The final home game of the season should be something approaching a last hurrah - an opportunity to send the supporters into a football free summer with a happy memory to bide them over till it all begins again in August.
It should but sadly you also get games like this where you hope upon hope that it doesn't put people off coming back again for good. Crowds are low enough as it is at this level of the game without providing potential supporters with a reason to find something else to do on match days in case they should ever witness another game quite as bad as this again.
Actually it wasn't that bad if you were following the fortunes of the away side, but for those who turned up hoping to see the hosts put in nothing more than a decent performance, never mind claim all three points, it was the latest addition to the recent list of wasted afternoons.
Prior to kick-off it had been six years since Mossley had last won their final home game of a season. And throughout the course of this ninety minutes against Wakefield it was a statistic that never looked like changing to anything other than seven.
The corresponding fixture of the 2007/08 campaign - a goal less draw which, coincidentally, was also against Wakefield - was possibly one of the most boring games witnessed at the Lilywhites home ground for many a year. Twelve months on and this game looked like surpassing it in terms of tedium until a goal out of the blue put the visitors ahead in the 36th minute.
Not for the first time in the match a Wakefield attack looked to have run into a dead end but a ferocious effort from Adam Jones, stood well over thirty yards from goal, proved unstoppable as it swerved through the air towards the back of the net.
The crossbar and a subsequent goal line clearance prevented the Yorkshiremen from doubling their lead early in the second period but such was the scarcity of chances Mossley were creating that the one goal from Jones looked like being more than enough.
That was until a goal just after the hour mark, as equally unexpected as Wakefield's opener, pulled the Lilywhites level. Michael Fish blocked an attempted clearance on the edge of the Wakefield penalty area and the ball looped into the path of the inrushing Mattie Kay, who hammered a low shot past Andy Woods on the half-volley.
Over the following few minutes Mossley had their best spell of the game but other than a Danny Egan header that dropped onto the roof of the net, they couldn't turn the pressure into anything significant and the momentum quickly fizzled out.
Just as many were expecting the game to end in a draw however Wakefield produced a second goal out of nothing to edge them back in front. Again it was another howitzer of a shot from distance that did the damage but on this occasion it was Paul Dempsey who launched the ball beyond the reach of Mossley keeper James Mann.
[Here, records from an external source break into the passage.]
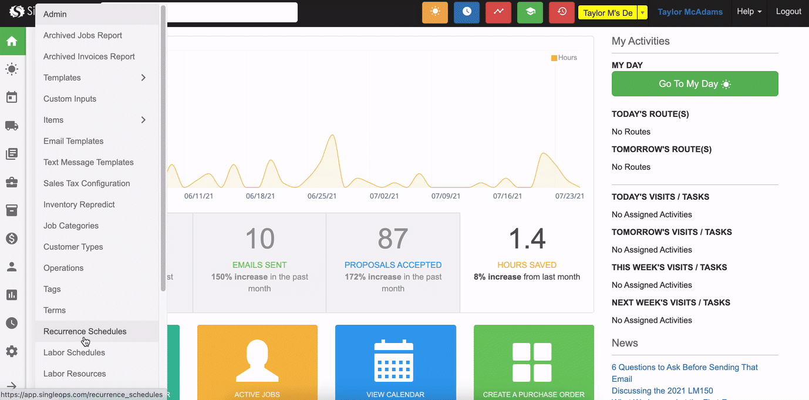809x400 pixels.
Task: Click the admin menu vertical scrollbar
Action: pyautogui.click(x=163, y=147)
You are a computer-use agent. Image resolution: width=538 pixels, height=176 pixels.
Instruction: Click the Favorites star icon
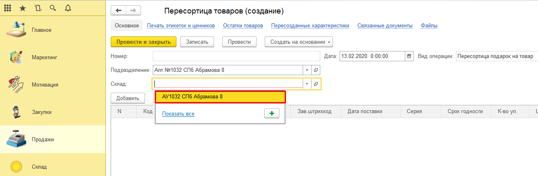click(x=23, y=8)
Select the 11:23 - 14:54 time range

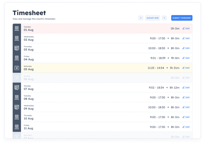coord(156,68)
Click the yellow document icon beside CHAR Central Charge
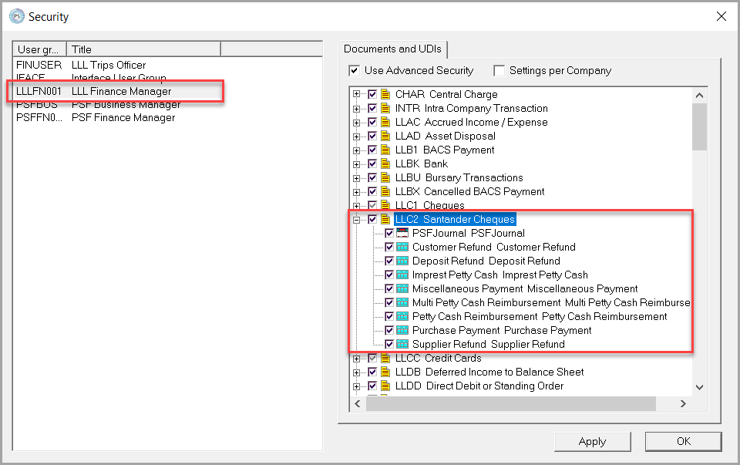Viewport: 740px width, 465px height. point(385,95)
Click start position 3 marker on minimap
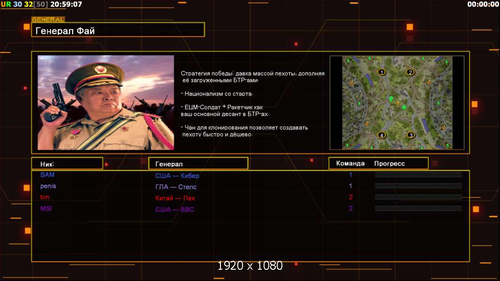The width and height of the screenshot is (500, 281). (411, 135)
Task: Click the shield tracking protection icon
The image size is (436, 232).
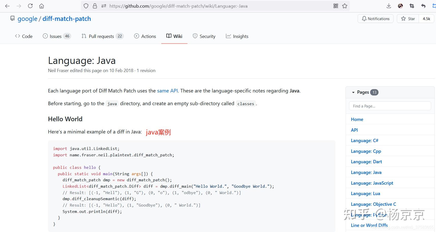Action: click(x=86, y=6)
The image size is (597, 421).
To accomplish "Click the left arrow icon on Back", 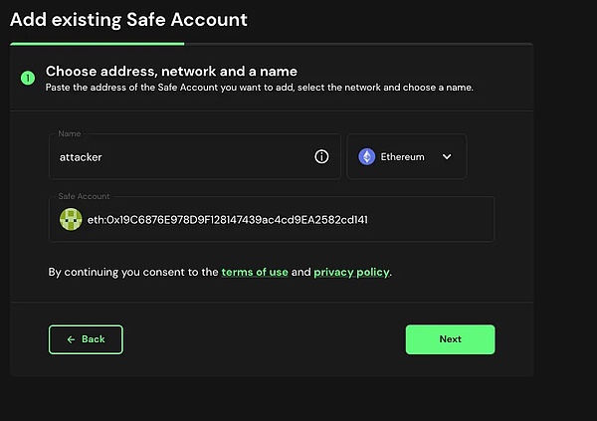I will [71, 339].
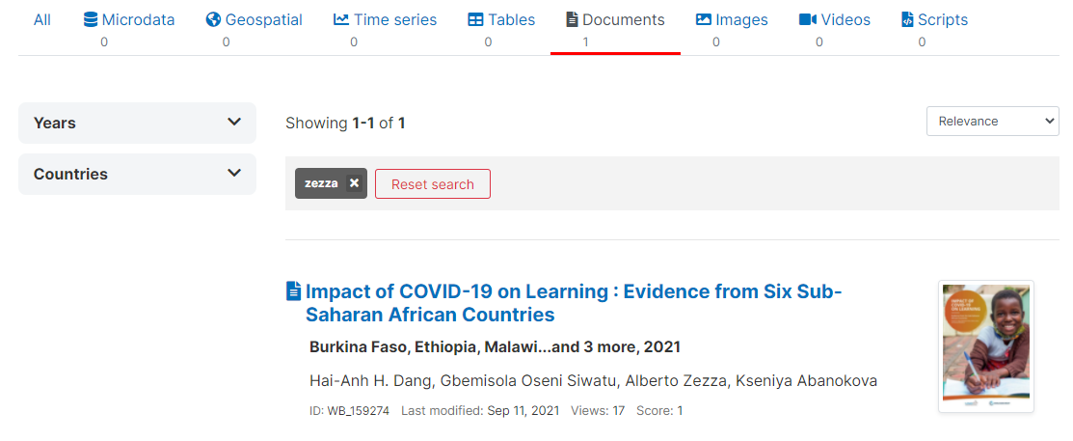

The response from the Lilywhites to going behind was at a point somewhere between negligible and non-existent. There was little in the way of fight to try and salvage something from the game and as a consequence the match petered out into something akin to a lazy kick around in the park; Wakefield playing out the final fifteen minutes of the game with a comfort normally associated with sides who were three or four goals in front, not one.
For the nth time too many lately no-one associated with Mossley can have any complaints about the result – the side that looked the vaguely more interested, and played the teensy bit better, won.
What’s particularly galling though is that a little under three weeks ago we not only beat Wakefield on their own ground, but we did so convincingly with a scratch side that had been reduced to ten men for over half the allotted ninety minutes.
I know we’ve been up and down lately performance wise but that surely counts as going from one extreme to another. A mini-downward spiral that can be summed up by the fact that for the second home match running the half-time game involving Mossley Juniors under sevens and eights was the football highlight of the afternoon.
Having now taken just one point from the last possible twelve the Lilywhites will hopefully experience an upturn in fortunes and performances in their final two league games in order to end the season on something of a positive note. And in doing so give us a glimmer of hope in the game against what’s now likely to be a full strength Droylsden side in the Manchester Premier Cup.
I could go on but an unwillingness to let my heart overrule my head type something I may regret at a future date means that this review is going to end here (see, boring defeats do have an upside). I hope amongst hope though that there's something I can be positive about in the final week and a bit of the season that’s left.